Le 30 juin, TF1 a diffusé Quiz: un téléfilm de Stephen Frears qui raconte comment Charles Ingram, ex-militaire et père de famille propre sur lui, devient le premier et unique gagnant tricheur de «Qui veut gagner des millions» version britannique. Une anecdote qui serait un peu plus connue si l'émission n'avait pas été tournée le 9 septembre 2001.
Quiz éclaire le rapport que la société entretient avec les jeux télévisés.| Who Wants To Be A Millionaire? via YouTube
Cette fiction, toujours disponible en VOD, pose trois questions. Qu'est-ce qui constitue un bon contenu de jeu télévisé, et son corollaire: qu'est-ce qui a fait percer «Qui veut gagner des millions» (QVGDM, ndlr) à l'international? Qu'est-ce que la culture du quiz, nodale au Royaume-Uni? Pourquoi les rédacteurs britanniques sont-ils obsédés par Craig David?

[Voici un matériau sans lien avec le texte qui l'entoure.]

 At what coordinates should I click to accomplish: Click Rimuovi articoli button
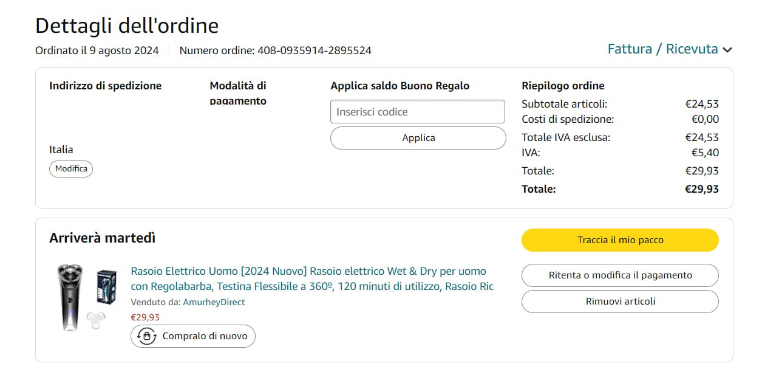pos(619,302)
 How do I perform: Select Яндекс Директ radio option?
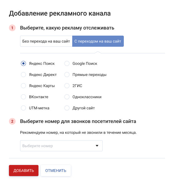pyautogui.click(x=23, y=75)
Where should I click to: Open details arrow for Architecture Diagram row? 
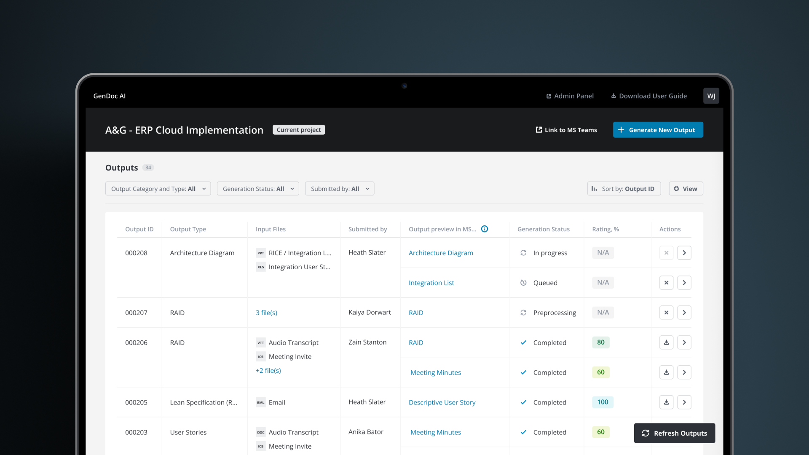pos(684,253)
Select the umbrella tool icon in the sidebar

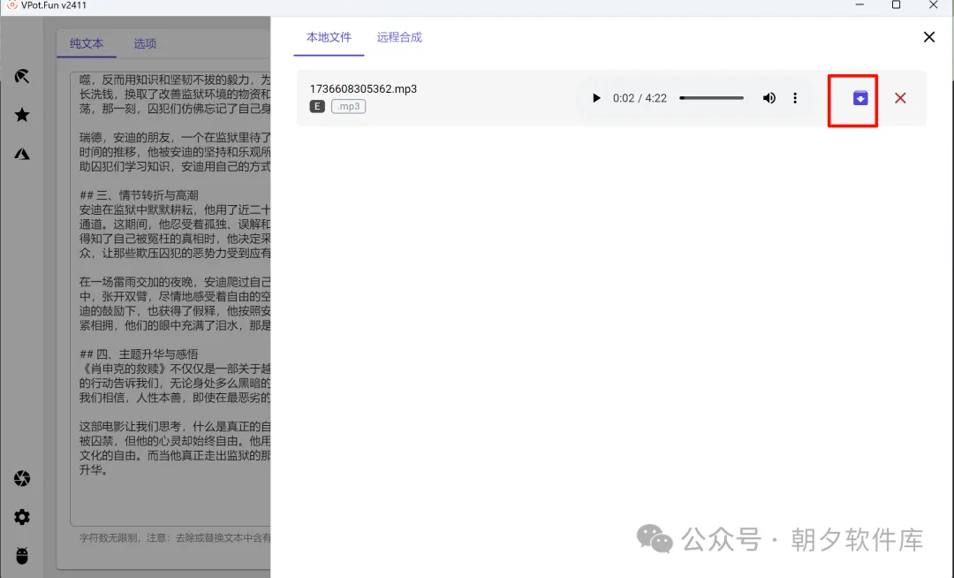coord(22,75)
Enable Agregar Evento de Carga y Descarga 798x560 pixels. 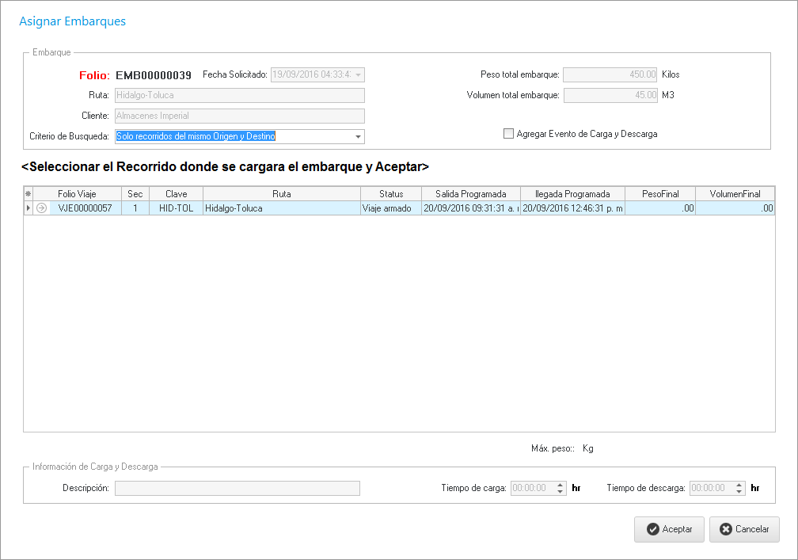pyautogui.click(x=509, y=134)
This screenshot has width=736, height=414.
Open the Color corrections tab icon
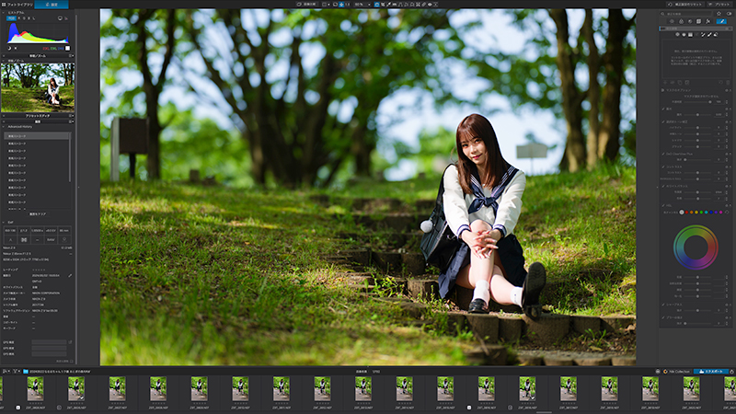681,21
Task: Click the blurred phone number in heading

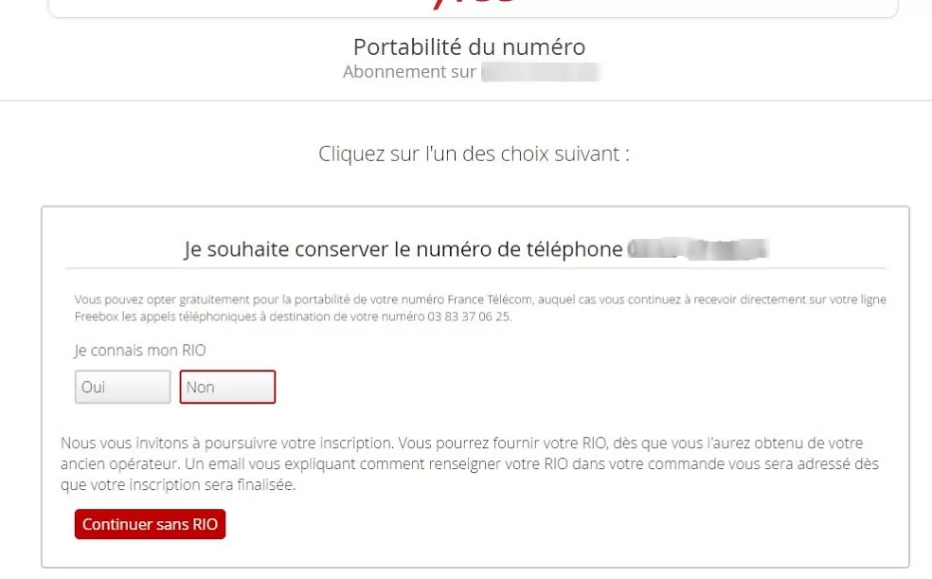Action: (698, 250)
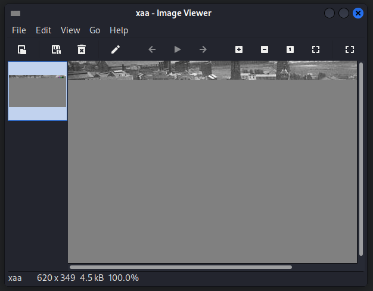
Task: Open the View menu
Action: coord(70,30)
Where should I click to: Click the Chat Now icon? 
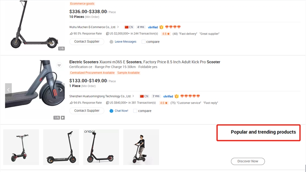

Aujourd'hui, c'est le premier point qui nous intéresse. Après tout, nos deux pays partagent de nombreux concepts. «Qui veut gagner des millions», «Personne n'y avait pensé!», «Une famille en or», «Money Drop» –plus quelques émissions vraiment susceptibles de finir chez nous, telles que le tout récent «The Answer Trap» ou «Tipping Point», dont le dispositif principal est un pousse-pièces géant. Alors, comment bien écrire un jeu télé de quiz, et pourquoi «Burger Quiz» demeure-t-il le meilleur format jamais créé dans le PAF?
Les candidats sont aussi importants que les questions
Pour mieux comprendre ces mécaniques, j'ai fait appel à un spécialiste. Alex McMillan est irlandais, game designer, fan de drag, de l'«Eurovision» et d'improvisation. Depuis cinq ans, il rédige à titre professionnel des questions pour «Mastermind», «Only Connect» (qui démarre sa dix-septième saison) et d'autres jeux produits sur YouTube.

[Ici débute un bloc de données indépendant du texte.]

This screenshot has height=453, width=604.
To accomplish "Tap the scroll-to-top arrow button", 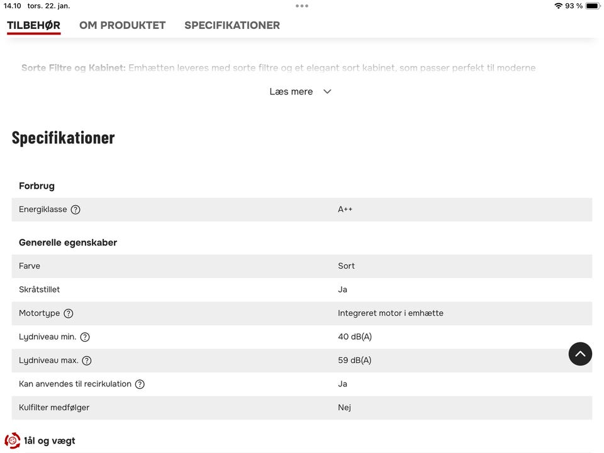I will click(580, 354).
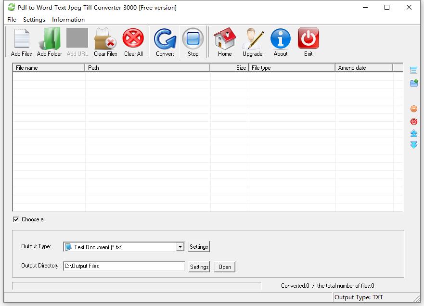Click the red Exit power icon
Screen dimensions: 424x306
[x=308, y=39]
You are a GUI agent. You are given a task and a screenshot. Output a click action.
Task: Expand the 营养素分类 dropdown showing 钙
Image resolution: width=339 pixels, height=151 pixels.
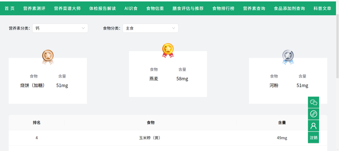tap(60, 28)
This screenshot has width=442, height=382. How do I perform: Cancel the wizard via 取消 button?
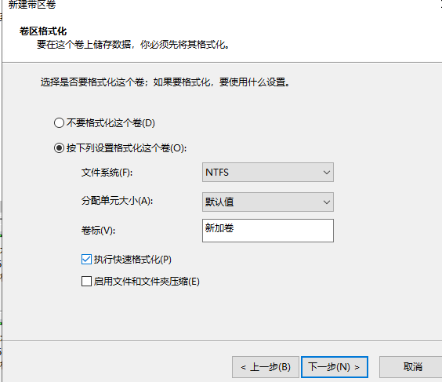[412, 367]
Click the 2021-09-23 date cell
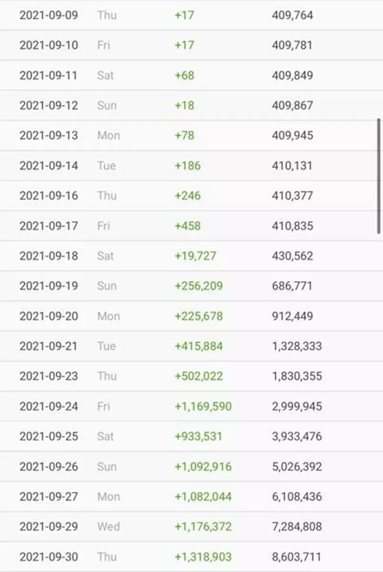 pos(49,376)
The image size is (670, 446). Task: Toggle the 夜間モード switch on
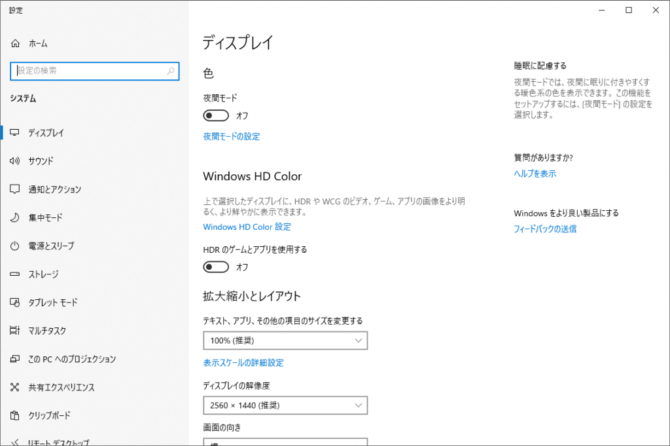point(217,116)
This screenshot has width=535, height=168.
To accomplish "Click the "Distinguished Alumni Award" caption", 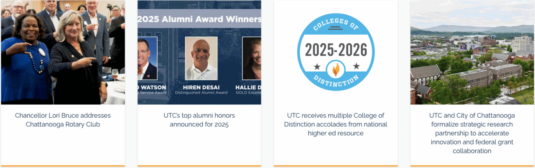I will coord(201,92).
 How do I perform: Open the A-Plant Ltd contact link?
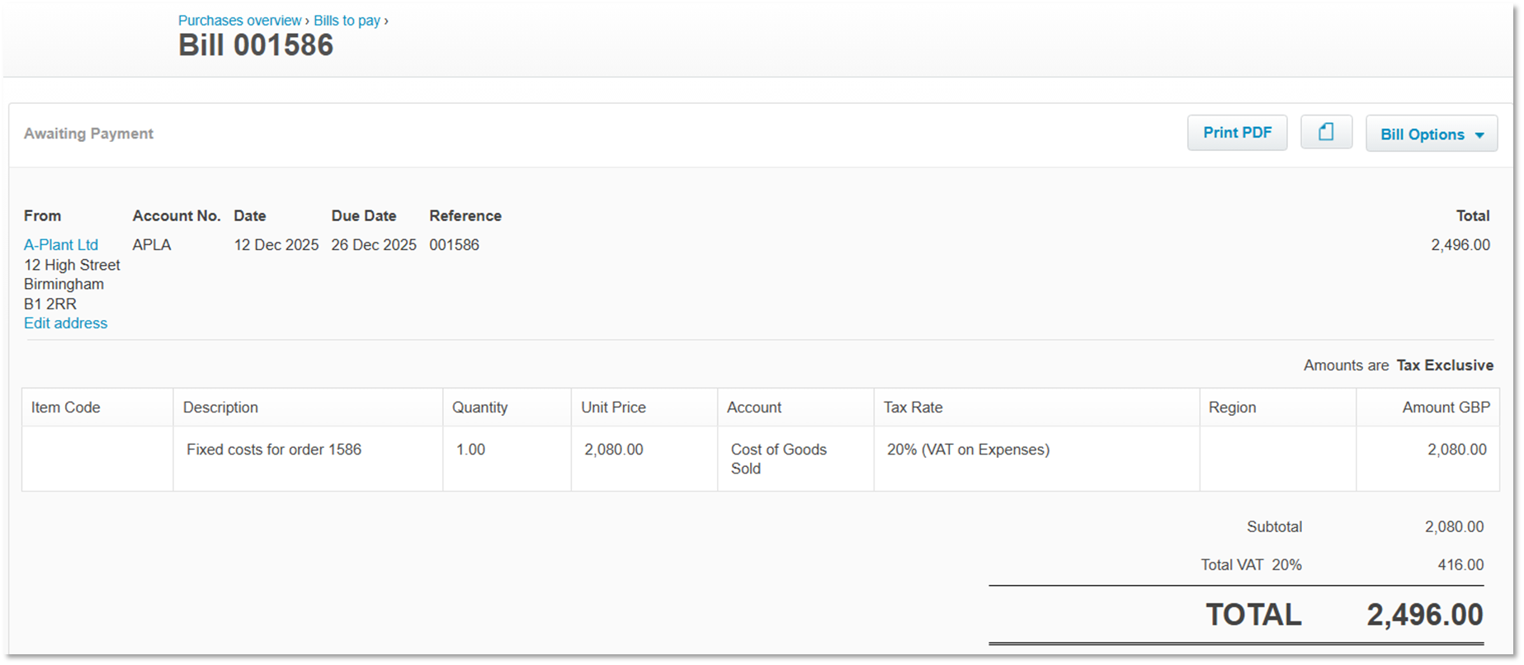(x=61, y=245)
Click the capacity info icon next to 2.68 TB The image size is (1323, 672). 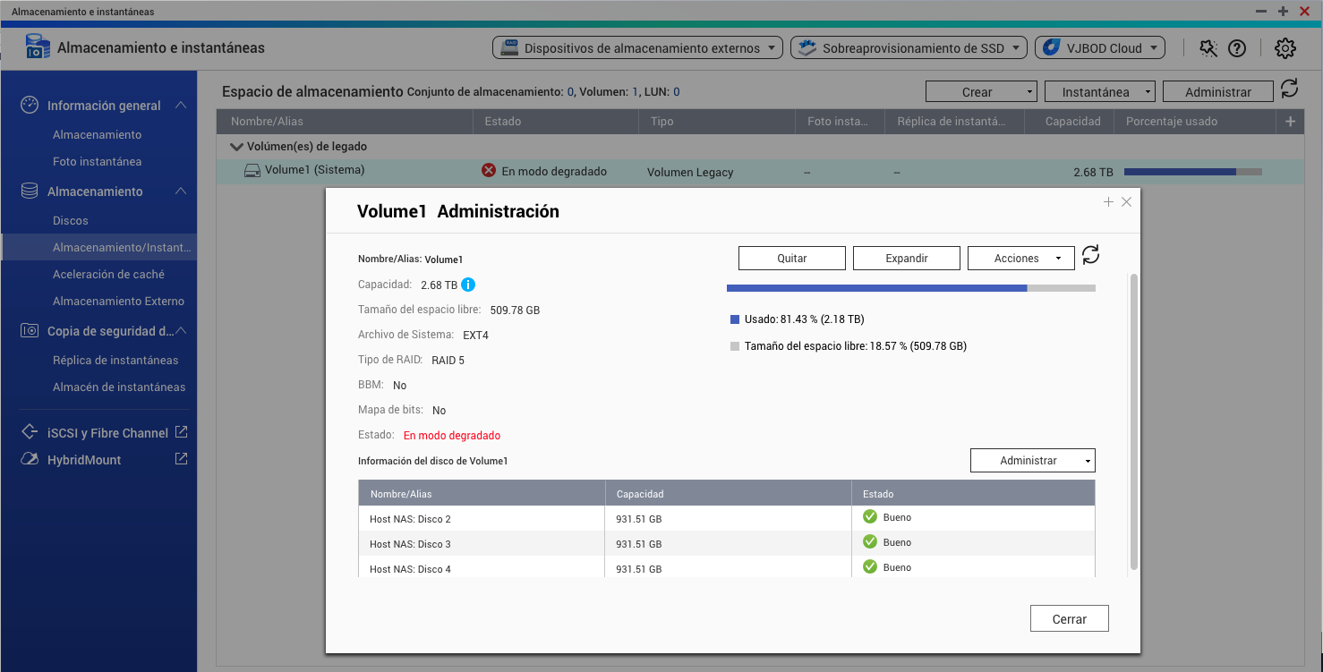[x=468, y=285]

C'est un excellent ambassadeur de ce qui existe moins concrètement en France –l'amour des soirées quiz dans les pubs, une discipline nationale en Angleterre. À la fac, où il aidait ses camarades à se retrouver sur les véritables plateaux télé, Alex a créé un club de trivia –littéralement traduit par anecdotes et aussi un autre moyen d'appeler la discipline, on dira «un jeu vidéo» ou un «jeu télé de trivia». Il maîtrise l'écriture des jeux les plus appréciés dans l'Hexagone, où l'on ne demande plus directement un savoir donné, mais où le dispositif, les candidats et l'animation font partie intégrante du dispositif.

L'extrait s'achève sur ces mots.